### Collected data
----------

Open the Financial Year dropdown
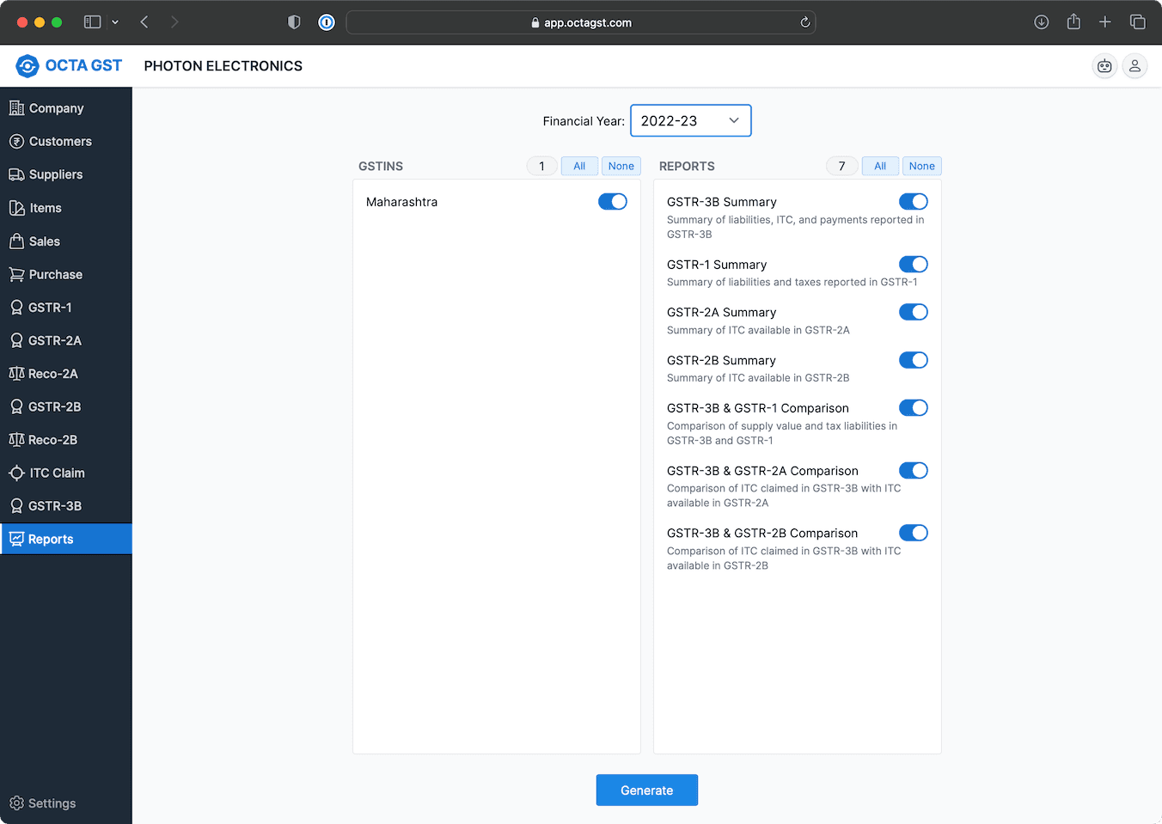This screenshot has height=824, width=1162. 690,121
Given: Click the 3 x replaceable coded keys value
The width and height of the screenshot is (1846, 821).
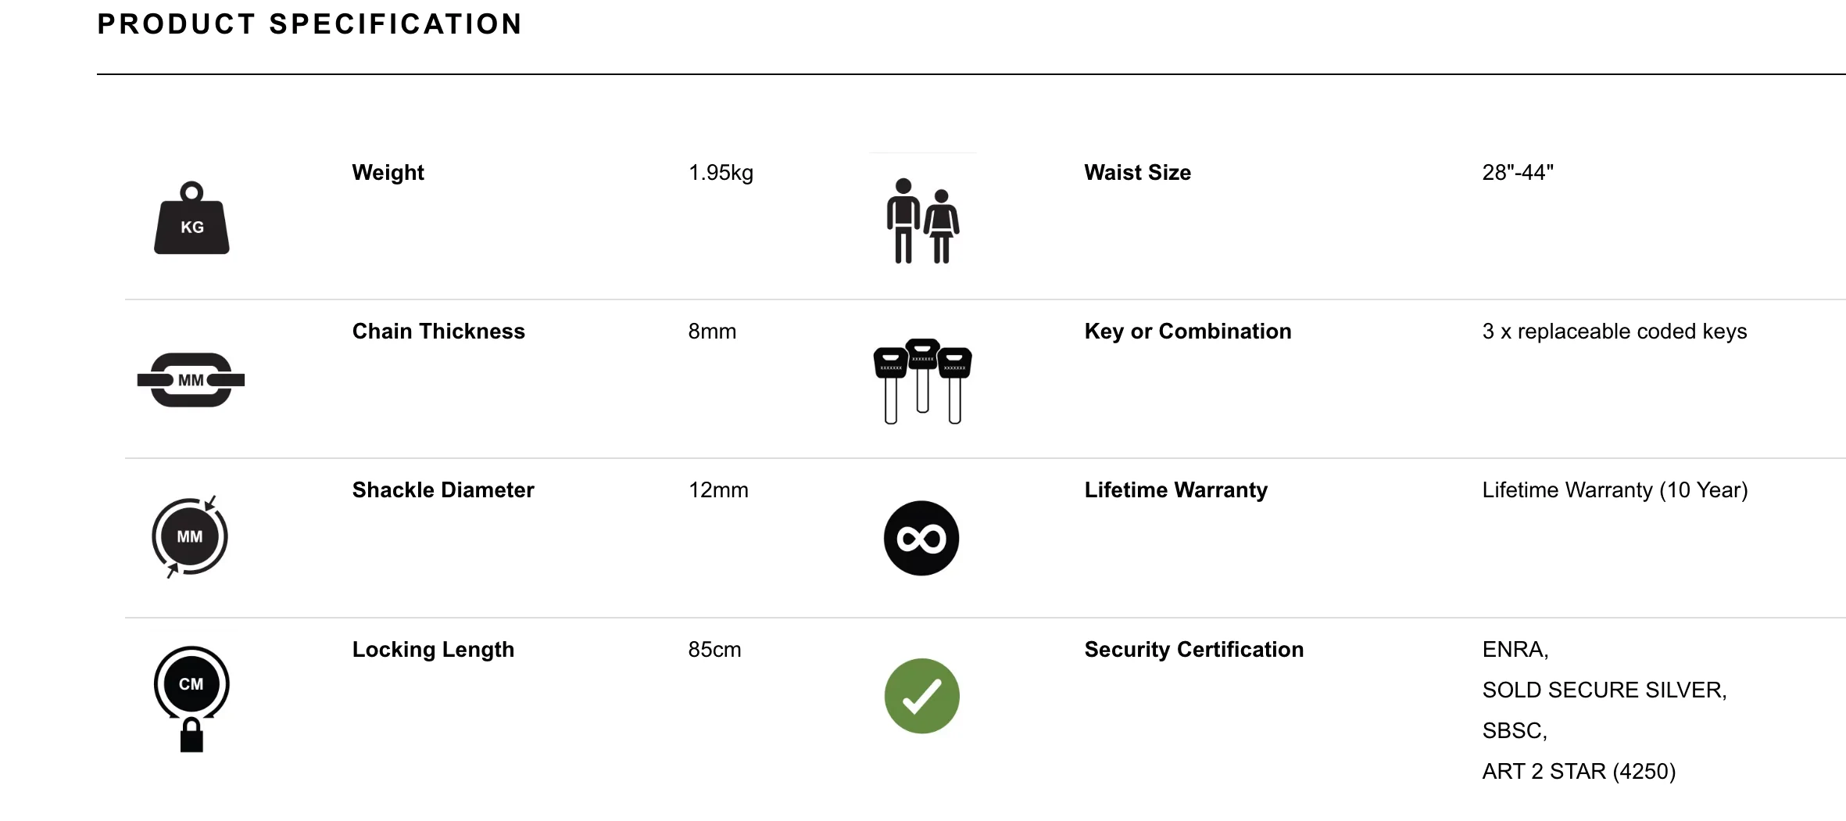Looking at the screenshot, I should [1615, 332].
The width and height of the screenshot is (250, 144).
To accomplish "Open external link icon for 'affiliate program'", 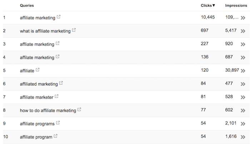I will tap(55, 136).
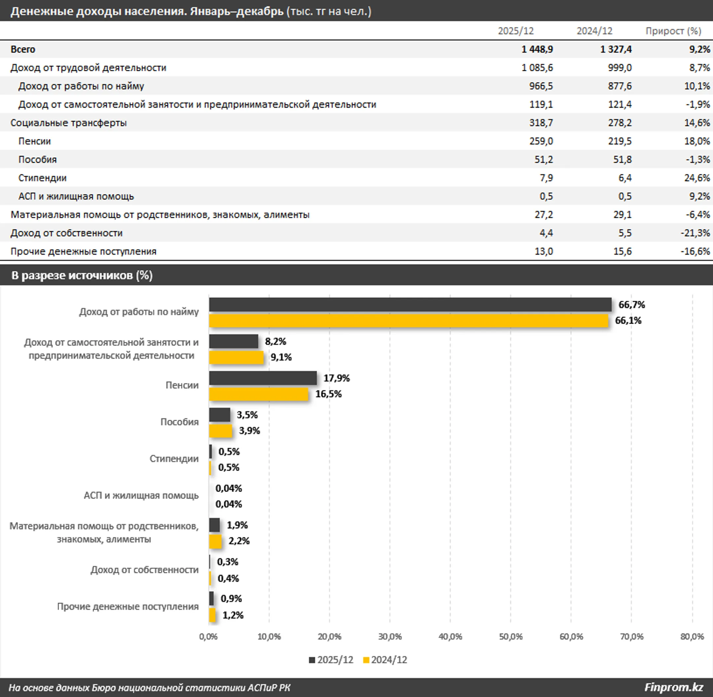Click the Прирост (%) column header

tap(673, 31)
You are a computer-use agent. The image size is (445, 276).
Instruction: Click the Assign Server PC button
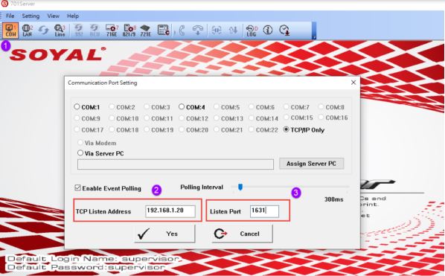[311, 164]
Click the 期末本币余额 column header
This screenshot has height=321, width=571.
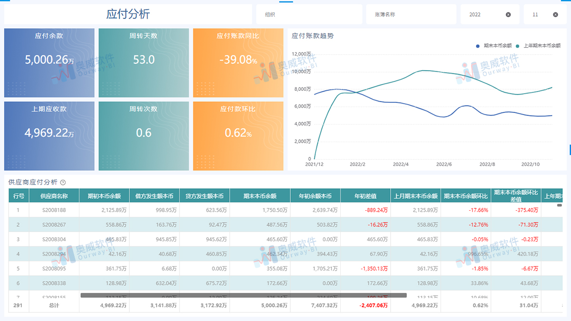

----------

### GIVEN PROBLEM
Rewrite the entries from the line containing "Click the 期末本币余额 column header" through the end of the entries, both ends included, as a JSON list of strings with one string per line and blank lines left out. Leave the pictures out of the answer.

### EXERCISE SOLUTION
[
  "Click the 期末本币余额 column header",
  "This screenshot has height=321, width=571."
]